MODNet

MODNet (Material Optimal Descriptor Network) is a supervised machine-learning framework for predicting materials properties from either composition or crystal structure. It combines matminer-based feature generation with mutual-information feature selection and joint learning to deliver strong results on limited datasets.

DaCs Tool Review: MODNet

Overview

MODNet (Material Optimal Descriptor Network) targets small or noisy materials datasets by pairing matminer descriptors with mutual-information feature selection and joint learning. I tested MODNet 0.4.5 on macOS (Apple M4 Pro) using a clean conda environment (modnet39) to evaluate day-one usability for MatDaCs contributors.

What is MODNet?

MODNet is a supervised machine-learning framework that builds compact, information-rich descriptors before training a neural network. The typical workflow uses:

  • MODData to featurize compositions or structures via matminer and to perform feature selection.
  • MODNetModel to train a feed-forward network that can support single or multiple targets.

This design makes MODNet a natural bridge between featurizer-centric pipelines (Matminer) and model-centric benchmarks (MatBench).

Key Features

  • Feature selection for limited data: mutual-information scoring trims thousands of candidate features down to a compact descriptor set.
  • Joint learning: optional multi-target training helps share signal across correlated properties.
  • Pretrained models: ready-to-use predictors for refractive index and vibrational thermodynamics.
  • MatBench integration: MODNet appears on the MatBench leaderboard and ships benchmarking utilities.
  • Composable featurizers: composition-only or structure-based presets keep workflows consistent with Matminer.

Installation

The README recommends Python 3.8+ and a pinned environment. I followed the same pattern:

conda create -n modnet39 python=3.9
conda activate modnet39
pip install modnet

This pulled in TensorFlow, matminer, pymatgen, scikit-learn, and their dependencies without manual builds.

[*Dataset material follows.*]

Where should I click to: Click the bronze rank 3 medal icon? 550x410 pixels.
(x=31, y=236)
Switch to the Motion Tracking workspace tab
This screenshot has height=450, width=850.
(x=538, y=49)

Example workflow and local test

I adapted the official MODNet workflow into a small, reproducible demo that uses the matminer dielectricconstant dataset. The script is stored at modnetdemo.py and does the following:

  • Load 200 samples with formulas and dielectric constants.
  • Featurize with CompositionOnlyMatminer2023Featurizer.
  • Select 64 features with mutual information.
  • Train a compact MODNet model for 40 epochs.
  • Export predictions and a parity plot.
from modnet.preprocessing import MODData
from modnet.models import MODNetModel
from modnet.featurizers.presets import CompositionOnlyMatminer2023Featurizer

moddata = MODData(materials=materials, targets=targets, target_names=['poly_total'],
                  featurizer=CompositionOnlyMatminer2023Featurizer())
moddata.featurize(n_jobs=1)
moddata.feature_selection(n=64, n_jobs=1, random_state=42)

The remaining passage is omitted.